XV. A pretensa Autora incumpriu de modo grave e irreversível os seus deveres para com os RR., designadamente os diversos prazos acordados, atentas as fartas comunicações juntas aos autos, pelo que não lhes restou outra solução senão o término do contrato. XVI. A alegada A. – que se não reconhece - incorreu em incumprimento flagrante, repetitivo e generalizado, que forçou os RR. a terminar, por fim, a execução do acordo celebrado. XVII. Nos termos da norma ínsita no artigo 428º, nº1 do CC, o dono de obra pode recusar-se ao pagamento da obra enquanto esta não se achar concluída. XVIII. Contudo, ressalva-se dos depoimentos ouvidos dos RR. e do próprio CC, que este exigiu o pagamento da quantia de €5.000,00 para a continuação dos trabalhos, embora os RR. houvessem já adiantado a quantia de €7.500,00 e não obstante o desaparecimento/ausência prolongada do carpinteiro da obra. XIX. Segundo aresto do STJ de 17.11.2015, “Em face do comportamento sistematicamente dilatório da ré e das circunstâncias concomitantes do mesmo, em comparação com a tolerância e correção manifestadas pela autora com os atrasos da ré, entendemos que estamos perante um caso em que é de admitir a resolução do contrato por justa causa, por quebra de confiança, independentemente de interpelação admonitória. (sublinhado nosso).
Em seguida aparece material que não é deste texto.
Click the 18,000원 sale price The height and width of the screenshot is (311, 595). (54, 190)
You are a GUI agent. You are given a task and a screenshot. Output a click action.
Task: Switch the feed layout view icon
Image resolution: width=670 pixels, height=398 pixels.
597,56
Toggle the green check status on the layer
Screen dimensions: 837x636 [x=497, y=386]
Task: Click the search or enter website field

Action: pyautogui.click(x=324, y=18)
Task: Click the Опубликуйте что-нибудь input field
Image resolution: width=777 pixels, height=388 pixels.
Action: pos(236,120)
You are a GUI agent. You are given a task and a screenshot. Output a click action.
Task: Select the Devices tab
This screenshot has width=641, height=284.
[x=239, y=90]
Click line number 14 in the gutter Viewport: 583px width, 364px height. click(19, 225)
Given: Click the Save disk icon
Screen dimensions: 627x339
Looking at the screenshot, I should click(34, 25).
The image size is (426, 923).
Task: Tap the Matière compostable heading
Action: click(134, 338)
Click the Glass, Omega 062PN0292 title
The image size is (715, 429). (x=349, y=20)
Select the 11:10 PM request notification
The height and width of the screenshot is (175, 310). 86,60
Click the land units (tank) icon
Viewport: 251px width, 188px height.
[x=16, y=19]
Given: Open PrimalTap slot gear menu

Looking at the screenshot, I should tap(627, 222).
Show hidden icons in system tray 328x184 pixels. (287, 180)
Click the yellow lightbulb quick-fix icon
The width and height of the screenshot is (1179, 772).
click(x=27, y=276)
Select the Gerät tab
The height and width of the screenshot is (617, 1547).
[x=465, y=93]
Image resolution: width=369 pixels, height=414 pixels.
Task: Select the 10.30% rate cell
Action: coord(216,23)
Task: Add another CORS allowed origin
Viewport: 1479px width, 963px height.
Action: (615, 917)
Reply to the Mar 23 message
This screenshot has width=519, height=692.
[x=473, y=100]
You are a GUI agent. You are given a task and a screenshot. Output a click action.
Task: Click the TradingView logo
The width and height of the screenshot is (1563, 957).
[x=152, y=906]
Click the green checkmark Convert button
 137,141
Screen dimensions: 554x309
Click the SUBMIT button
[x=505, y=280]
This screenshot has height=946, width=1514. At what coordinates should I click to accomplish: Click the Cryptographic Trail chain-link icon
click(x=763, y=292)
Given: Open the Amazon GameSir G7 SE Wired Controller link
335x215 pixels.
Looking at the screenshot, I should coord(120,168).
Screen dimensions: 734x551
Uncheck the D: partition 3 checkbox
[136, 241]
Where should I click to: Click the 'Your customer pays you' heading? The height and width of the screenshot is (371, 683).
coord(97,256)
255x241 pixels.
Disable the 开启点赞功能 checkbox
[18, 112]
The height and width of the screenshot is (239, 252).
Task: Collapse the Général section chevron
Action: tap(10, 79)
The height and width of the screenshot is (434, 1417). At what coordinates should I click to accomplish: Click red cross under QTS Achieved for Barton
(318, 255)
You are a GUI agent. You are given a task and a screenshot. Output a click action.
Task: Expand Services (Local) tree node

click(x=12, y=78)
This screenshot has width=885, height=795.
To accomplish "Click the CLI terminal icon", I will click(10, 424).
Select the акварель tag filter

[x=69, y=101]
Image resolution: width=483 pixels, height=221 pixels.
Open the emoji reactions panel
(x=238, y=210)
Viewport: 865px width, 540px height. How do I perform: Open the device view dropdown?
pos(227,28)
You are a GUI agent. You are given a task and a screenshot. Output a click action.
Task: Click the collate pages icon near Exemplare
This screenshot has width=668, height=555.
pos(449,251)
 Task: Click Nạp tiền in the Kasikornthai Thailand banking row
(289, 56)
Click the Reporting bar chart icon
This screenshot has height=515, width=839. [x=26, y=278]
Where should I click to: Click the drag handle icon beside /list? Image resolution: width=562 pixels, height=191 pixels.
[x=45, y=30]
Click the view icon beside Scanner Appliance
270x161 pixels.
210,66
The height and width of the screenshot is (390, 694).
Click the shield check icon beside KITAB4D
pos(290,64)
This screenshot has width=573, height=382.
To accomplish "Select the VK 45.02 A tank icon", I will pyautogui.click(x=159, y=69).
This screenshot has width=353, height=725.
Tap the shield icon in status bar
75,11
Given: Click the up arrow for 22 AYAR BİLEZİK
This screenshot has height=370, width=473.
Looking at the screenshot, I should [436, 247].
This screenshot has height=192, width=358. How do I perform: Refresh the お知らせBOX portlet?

XX. A Autora violou o princípio da boa fé, nos termos do nº 2 do artigo 762º do Código Civil. XXI. Os RR. perderam toda a confiança depositada no prestador do trabalho de carpintaria.

XXII. Deve ser declarado o incumprimento definitivo do contrato pela alegada A., e a sequente resolução com justa causa por parte dos RR. XXIII. A 2ª secção cível do Tribunal da Relação de Guimarães julgou parcialmente procedente o recurso de apelação do pedido reconvencional, na parte que tem como causa de pedir o contrato de empreitada e reconvinda a A.

XXIV. Devem ser apreciados todos os pedidos formulados em Reconvenção, à exceção do valor dos honorários dos serviços de arquitetura prestados, estando os restantes interligados ao contrato de empreitada e à A./Reconvinda.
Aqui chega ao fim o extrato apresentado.